PROVIDED MATERIAL:
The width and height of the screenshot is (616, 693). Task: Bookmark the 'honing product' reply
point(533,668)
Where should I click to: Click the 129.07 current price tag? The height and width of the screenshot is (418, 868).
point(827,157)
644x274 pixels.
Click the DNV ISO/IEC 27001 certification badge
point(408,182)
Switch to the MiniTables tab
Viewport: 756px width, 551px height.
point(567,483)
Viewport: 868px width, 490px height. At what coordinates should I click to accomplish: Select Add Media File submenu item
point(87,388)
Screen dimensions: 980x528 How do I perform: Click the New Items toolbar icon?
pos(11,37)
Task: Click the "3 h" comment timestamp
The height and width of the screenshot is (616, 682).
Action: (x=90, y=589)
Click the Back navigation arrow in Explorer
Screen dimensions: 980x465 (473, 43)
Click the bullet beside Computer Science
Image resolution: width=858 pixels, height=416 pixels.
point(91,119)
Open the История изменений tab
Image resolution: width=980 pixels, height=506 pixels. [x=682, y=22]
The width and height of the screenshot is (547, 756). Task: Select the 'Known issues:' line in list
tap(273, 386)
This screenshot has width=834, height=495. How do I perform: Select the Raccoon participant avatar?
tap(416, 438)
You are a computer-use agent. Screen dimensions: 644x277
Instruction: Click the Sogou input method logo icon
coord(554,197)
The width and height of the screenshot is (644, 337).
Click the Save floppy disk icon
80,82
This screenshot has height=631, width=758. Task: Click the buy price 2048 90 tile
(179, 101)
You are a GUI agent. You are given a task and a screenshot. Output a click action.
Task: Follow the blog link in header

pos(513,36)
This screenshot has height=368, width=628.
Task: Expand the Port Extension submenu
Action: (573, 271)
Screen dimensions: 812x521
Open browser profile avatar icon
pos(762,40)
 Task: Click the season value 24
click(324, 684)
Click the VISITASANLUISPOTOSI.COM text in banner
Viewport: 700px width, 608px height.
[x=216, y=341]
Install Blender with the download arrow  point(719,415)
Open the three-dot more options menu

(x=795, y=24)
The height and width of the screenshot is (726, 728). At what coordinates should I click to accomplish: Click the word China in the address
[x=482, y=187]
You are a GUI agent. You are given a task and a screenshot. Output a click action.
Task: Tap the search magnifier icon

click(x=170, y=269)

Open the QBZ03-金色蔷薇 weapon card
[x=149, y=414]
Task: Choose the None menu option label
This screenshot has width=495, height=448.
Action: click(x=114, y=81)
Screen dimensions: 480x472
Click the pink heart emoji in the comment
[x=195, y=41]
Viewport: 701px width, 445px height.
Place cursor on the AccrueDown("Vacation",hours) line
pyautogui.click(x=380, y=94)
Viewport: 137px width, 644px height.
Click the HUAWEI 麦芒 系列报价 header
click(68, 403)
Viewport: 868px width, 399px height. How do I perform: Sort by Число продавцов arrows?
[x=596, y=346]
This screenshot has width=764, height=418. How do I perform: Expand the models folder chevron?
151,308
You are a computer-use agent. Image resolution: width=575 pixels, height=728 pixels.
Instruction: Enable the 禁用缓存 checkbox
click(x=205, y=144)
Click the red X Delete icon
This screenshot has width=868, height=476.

WORK REQUIRED:
The whole of the material above is to be restated exactly.

FINISHED EXERCISE:
The width and height of the screenshot is (616, 693). Task: Bookmark the 'honing product' reply
point(533,668)
Where should I click to: Click the 129.07 current price tag? The height and width of the screenshot is (418, 868).
point(827,157)
644x274 pixels.
Click the DNV ISO/IEC 27001 certification badge
point(408,182)
Switch to the MiniTables tab
Viewport: 756px width, 551px height.
point(567,483)
Viewport: 868px width, 490px height. At what coordinates should I click to accomplish: Select Add Media File submenu item
point(87,388)
Screen dimensions: 980x528 How do I perform: Click the New Items toolbar icon?
pos(11,37)
Task: Click the "3 h" comment timestamp
The height and width of the screenshot is (616, 682).
Action: (x=90, y=589)
Click the Back navigation arrow in Explorer
Screen dimensions: 980x465 (473, 43)
Click the bullet beside Computer Science
Image resolution: width=858 pixels, height=416 pixels.
point(91,119)
Open the История изменений tab
Image resolution: width=980 pixels, height=506 pixels. [x=682, y=22]
The width and height of the screenshot is (547, 756). Task: Select the 'Known issues:' line in list
tap(273, 386)
This screenshot has width=834, height=495. How do I perform: Select the Raccoon participant avatar?
tap(416, 438)
You are a computer-use agent. Screen dimensions: 644x277
Instruction: Click the Sogou input method logo icon
coord(554,197)
The width and height of the screenshot is (644, 337).
Click the Save floppy disk icon
80,82
This screenshot has height=631, width=758. Task: Click the buy price 2048 90 tile
(179, 101)
You are a GUI agent. You are given a task and a screenshot. Output a click action.
Task: Follow the blog link in header

pos(513,36)
This screenshot has height=368, width=628.
Task: Expand the Port Extension submenu
Action: (573, 271)
Screen dimensions: 812x521
Open browser profile avatar icon
pos(762,40)
 Task: Click the season value 24
click(324, 684)
Click the VISITASANLUISPOTOSI.COM text in banner
Viewport: 700px width, 608px height.
[x=216, y=341]
Install Blender with the download arrow  point(719,415)
Open the three-dot more options menu

(x=795, y=24)
The height and width of the screenshot is (726, 728). At what coordinates should I click to accomplish: Click the word China in the address
[x=482, y=187]
You are a GUI agent. You are given a task and a screenshot. Output a click action.
Task: Tap the search magnifier icon

click(x=170, y=269)

Open the QBZ03-金色蔷薇 weapon card
[x=149, y=414]
Task: Choose the None menu option label
This screenshot has width=495, height=448.
Action: click(x=114, y=81)
Screen dimensions: 480x472
Click the pink heart emoji in the comment
[x=195, y=41]
Viewport: 701px width, 445px height.
Place cursor on the AccrueDown("Vacation",hours) line
pyautogui.click(x=380, y=94)
Viewport: 137px width, 644px height.
Click the HUAWEI 麦芒 系列报价 header
click(68, 403)
Viewport: 868px width, 399px height. How do I perform: Sort by Число продавцов arrows?
[x=596, y=346]
This screenshot has width=764, height=418. How do I perform: Expand the models folder chevron?
151,308
You are a computer-use agent. Image resolution: width=575 pixels, height=728 pixels.
Instruction: Enable the 禁用缓存 checkbox
click(x=205, y=144)
Click the red X Delete icon
This screenshot has width=868, height=476.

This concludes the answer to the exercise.